Raw records
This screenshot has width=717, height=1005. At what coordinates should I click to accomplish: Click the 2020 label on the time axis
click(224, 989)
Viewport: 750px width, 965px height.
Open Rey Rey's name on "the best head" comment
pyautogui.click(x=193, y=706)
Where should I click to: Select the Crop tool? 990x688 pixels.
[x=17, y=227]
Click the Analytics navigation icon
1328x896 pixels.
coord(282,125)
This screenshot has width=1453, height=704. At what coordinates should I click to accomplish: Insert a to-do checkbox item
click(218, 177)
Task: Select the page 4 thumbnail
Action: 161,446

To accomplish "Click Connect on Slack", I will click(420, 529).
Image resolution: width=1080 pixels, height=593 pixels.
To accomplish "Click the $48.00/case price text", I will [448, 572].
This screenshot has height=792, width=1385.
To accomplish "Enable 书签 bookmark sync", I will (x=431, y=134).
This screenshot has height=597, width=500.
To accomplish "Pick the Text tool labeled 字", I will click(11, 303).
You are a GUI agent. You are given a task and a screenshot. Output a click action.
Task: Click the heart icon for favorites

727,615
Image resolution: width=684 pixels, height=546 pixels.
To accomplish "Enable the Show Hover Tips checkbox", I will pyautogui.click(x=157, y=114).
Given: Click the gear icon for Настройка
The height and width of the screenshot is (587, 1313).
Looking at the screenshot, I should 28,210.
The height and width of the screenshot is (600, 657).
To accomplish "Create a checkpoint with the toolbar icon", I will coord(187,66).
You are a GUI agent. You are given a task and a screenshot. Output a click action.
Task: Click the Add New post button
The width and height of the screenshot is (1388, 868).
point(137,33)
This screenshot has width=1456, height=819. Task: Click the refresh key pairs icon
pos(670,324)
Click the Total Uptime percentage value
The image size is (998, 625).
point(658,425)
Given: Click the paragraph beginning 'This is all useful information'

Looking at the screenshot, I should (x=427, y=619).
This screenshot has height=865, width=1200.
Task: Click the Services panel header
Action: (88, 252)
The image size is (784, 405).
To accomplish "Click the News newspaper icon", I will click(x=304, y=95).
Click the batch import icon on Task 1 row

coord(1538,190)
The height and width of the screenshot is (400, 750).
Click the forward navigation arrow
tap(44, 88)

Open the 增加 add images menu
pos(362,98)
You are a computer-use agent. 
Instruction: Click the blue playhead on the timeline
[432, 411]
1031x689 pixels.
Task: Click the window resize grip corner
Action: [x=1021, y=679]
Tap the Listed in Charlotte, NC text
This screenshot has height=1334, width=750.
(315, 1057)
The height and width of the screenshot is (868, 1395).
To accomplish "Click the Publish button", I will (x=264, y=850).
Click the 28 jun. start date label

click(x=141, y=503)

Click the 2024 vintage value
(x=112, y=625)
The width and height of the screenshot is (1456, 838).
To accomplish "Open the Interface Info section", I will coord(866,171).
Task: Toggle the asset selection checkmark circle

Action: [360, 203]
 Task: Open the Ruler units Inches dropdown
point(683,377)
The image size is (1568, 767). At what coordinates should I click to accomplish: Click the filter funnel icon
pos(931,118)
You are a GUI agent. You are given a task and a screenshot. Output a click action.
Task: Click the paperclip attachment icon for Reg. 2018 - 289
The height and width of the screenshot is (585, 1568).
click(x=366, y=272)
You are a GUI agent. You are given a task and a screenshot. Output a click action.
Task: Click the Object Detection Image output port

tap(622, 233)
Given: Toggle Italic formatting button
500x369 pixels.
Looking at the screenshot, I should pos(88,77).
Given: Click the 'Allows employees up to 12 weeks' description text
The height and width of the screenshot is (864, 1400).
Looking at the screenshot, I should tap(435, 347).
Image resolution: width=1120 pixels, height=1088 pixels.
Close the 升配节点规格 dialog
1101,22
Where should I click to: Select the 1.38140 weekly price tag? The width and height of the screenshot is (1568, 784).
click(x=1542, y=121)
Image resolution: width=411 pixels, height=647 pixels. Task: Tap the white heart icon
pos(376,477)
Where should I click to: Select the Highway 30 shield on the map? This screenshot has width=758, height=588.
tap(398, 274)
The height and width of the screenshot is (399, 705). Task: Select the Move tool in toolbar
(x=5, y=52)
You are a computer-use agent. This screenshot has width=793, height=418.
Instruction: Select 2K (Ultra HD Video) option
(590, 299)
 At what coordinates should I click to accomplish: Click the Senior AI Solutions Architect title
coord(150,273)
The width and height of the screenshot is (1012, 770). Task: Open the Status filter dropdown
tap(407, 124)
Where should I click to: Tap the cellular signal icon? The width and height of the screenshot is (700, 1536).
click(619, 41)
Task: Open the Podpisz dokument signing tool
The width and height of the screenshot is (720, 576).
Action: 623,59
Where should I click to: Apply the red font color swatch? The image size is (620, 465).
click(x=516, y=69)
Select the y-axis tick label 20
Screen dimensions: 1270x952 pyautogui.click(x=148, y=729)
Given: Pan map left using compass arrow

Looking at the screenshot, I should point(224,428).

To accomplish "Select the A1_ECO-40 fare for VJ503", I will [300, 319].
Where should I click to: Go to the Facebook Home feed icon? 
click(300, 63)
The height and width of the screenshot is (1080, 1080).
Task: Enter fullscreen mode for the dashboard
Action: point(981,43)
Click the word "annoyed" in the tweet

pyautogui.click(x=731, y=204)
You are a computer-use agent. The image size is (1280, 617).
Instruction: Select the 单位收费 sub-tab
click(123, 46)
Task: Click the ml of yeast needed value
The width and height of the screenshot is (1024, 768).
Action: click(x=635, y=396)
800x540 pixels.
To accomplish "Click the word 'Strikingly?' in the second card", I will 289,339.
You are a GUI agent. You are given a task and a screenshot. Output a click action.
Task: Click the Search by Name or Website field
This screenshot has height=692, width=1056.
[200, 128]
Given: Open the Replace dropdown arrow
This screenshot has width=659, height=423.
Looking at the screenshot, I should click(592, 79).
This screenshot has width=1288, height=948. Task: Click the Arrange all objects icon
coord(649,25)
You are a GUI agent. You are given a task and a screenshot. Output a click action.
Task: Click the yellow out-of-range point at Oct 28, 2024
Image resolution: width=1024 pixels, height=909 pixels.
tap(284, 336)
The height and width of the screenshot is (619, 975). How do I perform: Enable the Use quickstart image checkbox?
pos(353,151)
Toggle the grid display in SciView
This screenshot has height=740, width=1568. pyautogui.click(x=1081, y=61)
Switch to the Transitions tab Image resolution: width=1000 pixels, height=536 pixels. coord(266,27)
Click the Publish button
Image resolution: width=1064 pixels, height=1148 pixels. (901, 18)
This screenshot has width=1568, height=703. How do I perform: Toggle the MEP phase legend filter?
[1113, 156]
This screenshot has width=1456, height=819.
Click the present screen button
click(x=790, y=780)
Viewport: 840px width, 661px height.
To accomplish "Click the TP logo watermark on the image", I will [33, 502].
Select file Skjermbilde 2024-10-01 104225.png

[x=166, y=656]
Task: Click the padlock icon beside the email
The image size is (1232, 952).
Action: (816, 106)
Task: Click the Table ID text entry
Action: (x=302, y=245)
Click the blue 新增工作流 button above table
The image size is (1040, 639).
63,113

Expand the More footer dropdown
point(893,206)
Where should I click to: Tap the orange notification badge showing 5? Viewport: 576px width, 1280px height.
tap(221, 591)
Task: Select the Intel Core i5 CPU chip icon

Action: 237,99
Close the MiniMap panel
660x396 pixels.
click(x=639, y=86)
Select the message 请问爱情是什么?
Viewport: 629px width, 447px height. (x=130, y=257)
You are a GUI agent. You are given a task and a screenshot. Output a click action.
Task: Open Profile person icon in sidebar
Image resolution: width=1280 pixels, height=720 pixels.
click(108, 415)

*What is required*
Rewrite every line of the records above as a numbered list, leaving out the blank lines.

*Correct response*
1. This screenshot has width=717, height=1005. At what coordinates should I click to accomplish: Click the 2020 label on the time axis
2. click(224, 989)
3. Viewport: 750px width, 965px height.
4. Open Rey Rey's name on "the best head" comment
5. pyautogui.click(x=193, y=706)
6. Where should I click to: Select the Crop tool? 990x688 pixels.
7. [x=17, y=227]
8. Click the Analytics navigation icon
9. 1328x896 pixels.
10. coord(282,125)
11. This screenshot has width=1453, height=704. At what coordinates should I click to accomplish: Insert a to-do checkbox item
12. click(218, 177)
13. Task: Select the page 4 thumbnail
14. Action: 161,446
15. To accomplish "Click Connect on Slack", I will click(420, 529).
16. Image resolution: width=1080 pixels, height=593 pixels.
17. To accomplish "Click the $48.00/case price text", I will [448, 572].
18. This screenshot has height=792, width=1385.
19. To accomplish "Enable 书签 bookmark sync", I will (x=431, y=134).
20. This screenshot has height=597, width=500.
21. To accomplish "Pick the Text tool labeled 字", I will click(11, 303).
22. You are a GUI agent. You are given a task and a screenshot. Output a click action.
23. Task: Click the heart icon for favorites
24. 727,615
25. Image resolution: width=684 pixels, height=546 pixels.
26. To accomplish "Enable the Show Hover Tips checkbox", I will pyautogui.click(x=157, y=114).
27. Given: Click the gear icon for Настройка
28. The height and width of the screenshot is (587, 1313).
29. Looking at the screenshot, I should 28,210.
30. The height and width of the screenshot is (600, 657).
31. To accomplish "Create a checkpoint with the toolbar icon", I will coord(187,66).
32. You are a GUI agent. You are given a task and a screenshot. Output a click action.
33. Task: Click the Add New post button
34. The width and height of the screenshot is (1388, 868).
35. point(137,33)
36. This screenshot has width=1456, height=819. Task: Click the refresh key pairs icon
37. pos(670,324)
38. Click the Total Uptime percentage value
39. The image size is (998, 625).
40. point(658,425)
41. Given: Click the paragraph beginning 'This is all useful information'
42. Looking at the screenshot, I should (x=427, y=619).
43. This screenshot has height=865, width=1200.
44. Task: Click the Services panel header
45. Action: (88, 252)
46. The image size is (784, 405).
47. To accomplish "Click the News newspaper icon", I will click(x=304, y=95).
48. Click the batch import icon on Task 1 row
49. coord(1538,190)
50. The height and width of the screenshot is (400, 750).
51. Click the forward navigation arrow
52. tap(44, 88)
53. Open the 增加 add images menu
54. pos(362,98)
55. You are a computer-use agent. 
56. Instruction: Click the blue playhead on the timeline
57. [432, 411]
58. 1031x689 pixels.
59. Task: Click the window resize grip corner
60. Action: [x=1021, y=679]
61. Tap the Listed in Charlotte, NC text
62. This screenshot has height=1334, width=750.
63. (315, 1057)
64. The height and width of the screenshot is (868, 1395).
65. To accomplish "Click the Publish button", I will (x=264, y=850).
66. Click the 28 jun. start date label
67. click(x=141, y=503)
68. Click the 2024 vintage value
69. (x=112, y=625)
70. The width and height of the screenshot is (1456, 838).
71. To accomplish "Open the Interface Info section", I will coord(866,171).
72. Task: Toggle the asset selection checkmark circle
73. Action: [360, 203]
74.  Task: Open the Ruler units Inches dropdown
75. point(683,377)
76. The image size is (1568, 767). At what coordinates should I click to accomplish: Click the filter funnel icon
77. pos(931,118)
78. You are a GUI agent. You are given a task and a screenshot. Output a click action.
79. Task: Click the paperclip attachment icon for Reg. 2018 - 289
80. The height and width of the screenshot is (585, 1568).
81. click(x=366, y=272)
82. You are a GUI agent. You are given a task and a screenshot. Output a click action.
83. Task: Click the Object Detection Image output port
84. tap(622, 233)
85. Given: Toggle Italic formatting button
86. 500x369 pixels.
87. Looking at the screenshot, I should pos(88,77).
88. Given: Click the 'Allows employees up to 12 weeks' description text
89. The height and width of the screenshot is (864, 1400).
90. Looking at the screenshot, I should tap(435, 347).
91. Image resolution: width=1120 pixels, height=1088 pixels.
92. Close the 升配节点规格 dialog
93. 1101,22
94. Where should I click to: Select the 1.38140 weekly price tag? The width and height of the screenshot is (1568, 784).
95. click(x=1542, y=121)
96. Image resolution: width=411 pixels, height=647 pixels. Task: Tap the white heart icon
97. pos(376,477)
98. Where should I click to: Select the Highway 30 shield on the map? This screenshot has width=758, height=588.
99. tap(398, 274)
100. The height and width of the screenshot is (399, 705). Task: Select the Move tool in toolbar
101. (x=5, y=52)
102. You are a computer-use agent. This screenshot has width=793, height=418.
103. Instruction: Select 2K (Ultra HD Video) option
104. (590, 299)
105.  At what coordinates should I click to accomplish: Click the Senior AI Solutions Architect title
106. coord(150,273)
107. The width and height of the screenshot is (1012, 770). Task: Open the Status filter dropdown
108. tap(407, 124)
109. Where should I click to: Tap the cellular signal icon? The width and height of the screenshot is (700, 1536).
110. click(619, 41)
111. Task: Open the Podpisz dokument signing tool
112. The width and height of the screenshot is (720, 576).
113. Action: 623,59
114. Where should I click to: Apply the red font color swatch? The image size is (620, 465).
115. click(x=516, y=69)
116. Select the y-axis tick label 20
117. Screen dimensions: 1270x952 pyautogui.click(x=148, y=729)
118. Given: Pan map left using compass arrow
119. Looking at the screenshot, I should point(224,428).
120. To accomplish "Select the A1_ECO-40 fare for VJ503", I will [300, 319].
121. Where should I click to: Go to the Facebook Home feed icon? 
122. click(300, 63)
123. The height and width of the screenshot is (1080, 1080).
124. Task: Enter fullscreen mode for the dashboard
125. Action: point(981,43)
126. Click the word "annoyed" in the tweet
127. pyautogui.click(x=731, y=204)
128. You are a computer-use agent. The image size is (1280, 617).
129. Instruction: Select the 单位收费 sub-tab
130. click(123, 46)
131. Task: Click the ml of yeast needed value
132. The width and height of the screenshot is (1024, 768).
133. Action: click(x=635, y=396)
134. 800x540 pixels.
135. To accomplish "Click the word 'Strikingly?' in the second card", I will 289,339.
136. You are a GUI agent. You are given a task and a screenshot. Output a click action.
137. Task: Click the Search by Name or Website field
138. This screenshot has height=692, width=1056.
139. [200, 128]
140. Given: Open the Replace dropdown arrow
141. This screenshot has width=659, height=423.
142. Looking at the screenshot, I should click(592, 79).
143. This screenshot has width=1288, height=948. Task: Click the Arrange all objects icon
144. coord(649,25)
145. You are a GUI agent. You are given a task and a screenshot. Output a click action.
146. Task: Click the yellow out-of-range point at Oct 28, 2024
147. Image resolution: width=1024 pixels, height=909 pixels.
148. tap(284, 336)
149. The height and width of the screenshot is (619, 975). How do I perform: Enable the Use quickstart image checkbox?
150. pos(353,151)
151. Toggle the grid display in SciView
152. This screenshot has height=740, width=1568. pyautogui.click(x=1081, y=61)
153. Switch to the Transitions tab Image resolution: width=1000 pixels, height=536 pixels. coord(266,27)
154. Click the Publish button
155. Image resolution: width=1064 pixels, height=1148 pixels. (901, 18)
156. This screenshot has width=1568, height=703. How do I perform: Toggle the MEP phase legend filter?
157. [1113, 156]
158. This screenshot has width=1456, height=819.
159. Click the present screen button
160. click(x=790, y=780)
161. Viewport: 840px width, 661px height.
162. To accomplish "Click the TP logo watermark on the image", I will [33, 502].
163. Select file Skjermbilde 2024-10-01 104225.png
164. [x=166, y=656]
165. Task: Click the padlock icon beside the email
166. The image size is (1232, 952).
167. Action: (816, 106)
168. Task: Click the Table ID text entry
169. Action: (x=302, y=245)
170. Click the blue 新增工作流 button above table
171. The image size is (1040, 639).
172. 63,113
173. Expand the More footer dropdown
174. point(893,206)
175. Where should I click to: Tap the orange notification badge showing 5? Viewport: 576px width, 1280px height.
176. tap(221, 591)
177. Task: Select the Intel Core i5 CPU chip icon
178. Action: 237,99
179. Close the MiniMap panel
180. 660x396 pixels.
181. click(x=639, y=86)
182. Select the message 请问爱情是什么?
183. Viewport: 629px width, 447px height. (x=130, y=257)
184. You are a GUI agent. You are given a task and a screenshot. Output a click action.
185. Task: Open Profile person icon in sidebar
186. Image resolution: width=1280 pixels, height=720 pixels.
187. click(108, 415)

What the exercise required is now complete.